La pregunta para Milei es quiénes son los beneficiarios estructurales de su modelo. La minería, la energía y sectores financieros no parecen suficientes para construir una coalición social tan extensa que haga irreversible el modelo. A mil días, Roosevelt y Milei pueden encontrarse en una situación inversa, el primero tenía enormes problemas económicos, pero había comenzado a resolver su problema político, el segundo todavía tiene que demostrar que esa estabilización puede convertirse en una transformación socialmente mayoritaria y duradera.
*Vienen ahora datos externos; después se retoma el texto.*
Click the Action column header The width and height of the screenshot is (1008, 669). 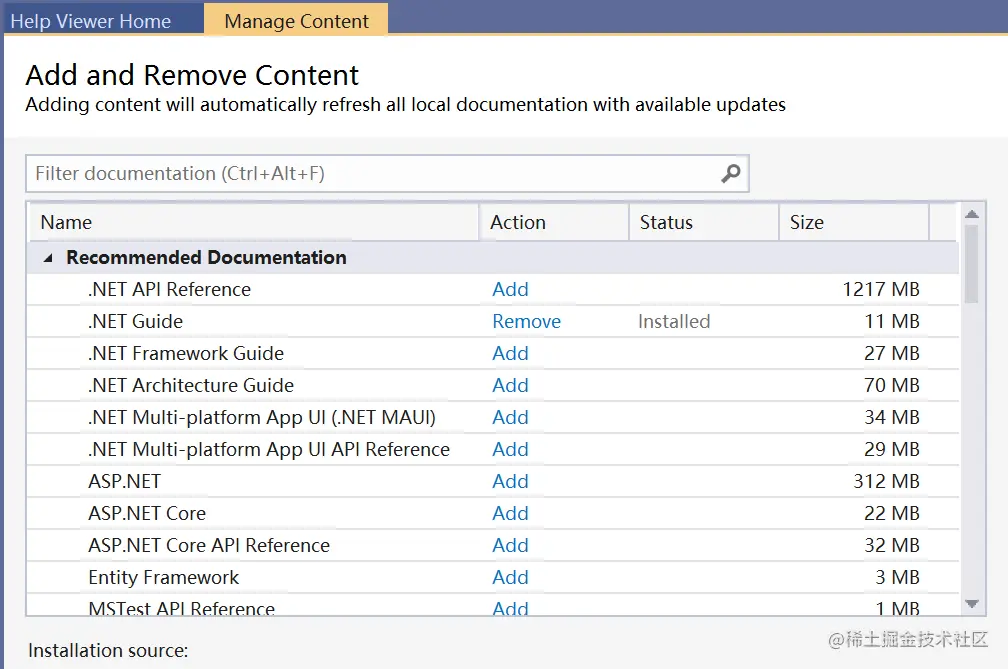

Milei acaba de declarar: “Yo ya tengo mi futuro asegurado, voy a vivir de dar conferencias, ya no es un problema mío”, refiriéndose a la posibilidad de no ganar las elecciones en 2027. Cuesta imaginar a Roosevelt alrededor de sus mil días diciendo algo equivalente porque su manera de concebir el poder, la tarea presidencial y hasta su propia relación con la historia era casi la inversa. Roosevelt a sus mil días estaba lanzando el llamado “Segundo New Deal” con otra batería de medidas, su visión era bien distinta a la de Milei, quien considera su obra ya consumada.
Roosevelt, poco después de sus mil días, pronunció su famoso discurso “Rendezvous with destiny” (“Una cita con el destino”) con una autocrítica: “Los gobiernos pueden equivocarse y los presidentes cometen errores” prometiendo aprender de la experiencia y mejorar mientras avanzaba.
No estaba pensando en su vida posterior a la presidencia, dijo: “We have only just begun to fight” (“Recién hemos comenzado a luchar”) contra la pobreza, la inseguridad económica y la Depresión. Son dos concepciones diferentes de la transformación: la destrucción se hace rápido, la construcción lleva tiempo, uno retira al Estado, el otro lo construye.
La ambición personal de Roosevelt estaba fusionada con su función histórica, no parece haber pensado: “¿Qué haré yo cuando termine esto?”. Y vale para Milei la pregunta: ¿puede estar “hecha” una revolución a los mil días o lo que está hecho es la creación del personaje Milei como conferencista internacional?
Roosevelt gobernaría doce años, el New Deal atravesaría avances, retrocesos, fallos de la Corte Suprema, una segunda oleada reformista y finalmente la Segunda Guerra Mundial. Algunas instituciones sobrevivieron y otras desaparecieron. Él había utilizado sus primeros mil días para pasar de medidas de emergencia a instituciones permanentes. En los primeros cien días apagó el incendio, en los mil días construía una nueva casa.
En uno de sus discursos famosos, quien había sido reelecto en tres oportunidades dijo: “No considero a este Estados Unidos un producto terminado, todavía estamos haciéndonos”. Milei siente que él “ya está hecho”.